A Methodology of Unpacking and Redistributing

So we begin. We begin with getting people together, because we still believe in people and we still believe that minds can be changed. We begin with structured conversations in workshops and trainings. We begin with educational processes that allow all of us to unpack the lies about class that capitalism has told us. Workshops in person over a weekend, educational sessions held online, reading groups, and our most basic weapon – one-to-one conversations. We recognise the different ways of learning, thinking, and working between the classes and we respond to them. We play to our strengths. We accept that sometimes separation is useful and necessary in resourcing us to continue the cross-class work long term.

We get together with our working-class siblings to interrogate the ways in which we have internalised the class hierarchy, and we push our middle-class would-be comrades through the same process. We come together across class in our local wealth redistribution groups and struggle with the basic task of communising the wealth at the table. We lean on our new education, continuing those conversations, holding people to account. We challenge all of us to dig a little deeper, to go a little further, and then we do it again.

The Numbers and the Nerve

In 2023, the initial weekend workshops which pushed our network into action took place across the UK. Late in 2024, those who had begun local redistribution projects off the back of these workshops converged for three days to test how far we’d come. What next? We pilot a series of online sessions for 50 participants from the working-, petit-bourgeois, and middle-classes. 5 of us set up A Revolting Class (ARC) in order to pick up the pace. We make plans to train 10 more working-class facilitators who can conduct the weekend workshop by the end of the year. People stick with this work for a host of reasons, but we imagine most of all they stick with it because it resonates with their experience. It rings true against the barren falsehoods that capitalism has offered, and the lukewarm bullshit served up by social movements.
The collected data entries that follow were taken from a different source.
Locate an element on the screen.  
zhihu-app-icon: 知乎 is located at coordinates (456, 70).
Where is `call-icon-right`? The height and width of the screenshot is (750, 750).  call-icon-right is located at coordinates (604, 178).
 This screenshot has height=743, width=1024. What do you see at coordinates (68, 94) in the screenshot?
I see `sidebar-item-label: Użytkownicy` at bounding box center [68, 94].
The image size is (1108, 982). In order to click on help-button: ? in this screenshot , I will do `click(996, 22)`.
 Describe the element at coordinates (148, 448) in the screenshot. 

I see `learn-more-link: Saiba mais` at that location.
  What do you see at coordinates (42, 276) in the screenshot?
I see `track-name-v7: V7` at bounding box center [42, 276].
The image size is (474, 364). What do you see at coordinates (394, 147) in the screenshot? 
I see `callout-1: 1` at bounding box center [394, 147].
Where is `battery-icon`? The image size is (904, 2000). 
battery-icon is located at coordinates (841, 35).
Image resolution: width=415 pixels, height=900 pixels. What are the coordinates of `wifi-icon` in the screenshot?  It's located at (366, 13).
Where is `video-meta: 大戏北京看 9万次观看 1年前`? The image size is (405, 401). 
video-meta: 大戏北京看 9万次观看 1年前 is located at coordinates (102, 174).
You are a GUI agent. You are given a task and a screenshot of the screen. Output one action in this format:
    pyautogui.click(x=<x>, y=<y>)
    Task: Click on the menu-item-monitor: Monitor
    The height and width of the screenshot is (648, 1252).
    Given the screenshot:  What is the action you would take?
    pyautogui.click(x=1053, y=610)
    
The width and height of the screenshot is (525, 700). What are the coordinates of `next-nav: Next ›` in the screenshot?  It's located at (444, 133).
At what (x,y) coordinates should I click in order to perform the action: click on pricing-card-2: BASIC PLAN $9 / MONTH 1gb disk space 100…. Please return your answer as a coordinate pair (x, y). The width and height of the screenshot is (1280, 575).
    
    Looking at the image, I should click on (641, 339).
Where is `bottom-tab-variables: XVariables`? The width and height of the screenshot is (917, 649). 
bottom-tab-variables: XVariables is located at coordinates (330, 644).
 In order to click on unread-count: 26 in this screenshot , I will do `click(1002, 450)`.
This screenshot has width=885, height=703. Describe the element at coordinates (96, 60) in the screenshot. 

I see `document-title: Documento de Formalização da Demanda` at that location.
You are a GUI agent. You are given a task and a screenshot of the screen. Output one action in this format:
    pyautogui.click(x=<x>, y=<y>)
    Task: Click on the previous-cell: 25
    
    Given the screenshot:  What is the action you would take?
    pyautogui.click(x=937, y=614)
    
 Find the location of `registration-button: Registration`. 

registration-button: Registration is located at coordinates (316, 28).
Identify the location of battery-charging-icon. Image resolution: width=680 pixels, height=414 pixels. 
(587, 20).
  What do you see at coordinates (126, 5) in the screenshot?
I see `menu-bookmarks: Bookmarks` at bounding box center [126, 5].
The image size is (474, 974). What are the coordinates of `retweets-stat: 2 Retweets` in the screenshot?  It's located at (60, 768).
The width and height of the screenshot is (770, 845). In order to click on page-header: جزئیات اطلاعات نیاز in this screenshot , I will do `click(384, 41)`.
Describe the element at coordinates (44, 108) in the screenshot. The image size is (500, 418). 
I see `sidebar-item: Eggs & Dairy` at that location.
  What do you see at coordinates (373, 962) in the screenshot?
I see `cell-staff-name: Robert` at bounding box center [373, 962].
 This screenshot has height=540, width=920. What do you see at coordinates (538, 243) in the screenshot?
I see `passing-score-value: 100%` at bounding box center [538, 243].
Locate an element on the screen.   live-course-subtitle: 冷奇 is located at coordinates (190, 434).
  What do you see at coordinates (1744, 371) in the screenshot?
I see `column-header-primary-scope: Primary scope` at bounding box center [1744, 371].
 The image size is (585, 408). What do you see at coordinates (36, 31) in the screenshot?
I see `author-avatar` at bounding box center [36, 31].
Whoever you are reading this – you have been shaped by capitalism. Whatever class you were born into, wherever you find yourself now. You want dates and numbers, you want something to measure. It’s the itch in the ass crack you just can’t reach. Allow me:

  • Local redistribution groups: 4 (Glasgow, Leeds, Sheffield, Brighton)
  • Total members: 50
  • Total redistributed: £529,000
  • ARC-facilitated weekend workshops completed so far: 8
  • ARC weekend workshops upcoming 2025-26: 12
  • Online sessions completed so far: 33
  • Online sessions upcoming 2025-2026: 132

Make of that whatever the fuck you like. The conclusion we’ve drawn is that we’re just getting started. We want to add a few more bodies to our organisation – those with the blood, spit and drive for the cause. People who want to unpack the damage that capitalism has done to their minds, and resource the communities of resistance they are connected to. We want to ask ourselves deeper questions about what it means to work in solidarity cross-class against the ruling class. And we want to find ways to resource the working-class resistance already happening because we know with the full beat of our hearts that the philanthropy sector is utterly unsuited for this task, and it cannot be reformed. Just like one of our Grandfathers used to say – “Why ask for the devil to hand you a sack of potatoes when you can rob all his little helpers at gunpoint?”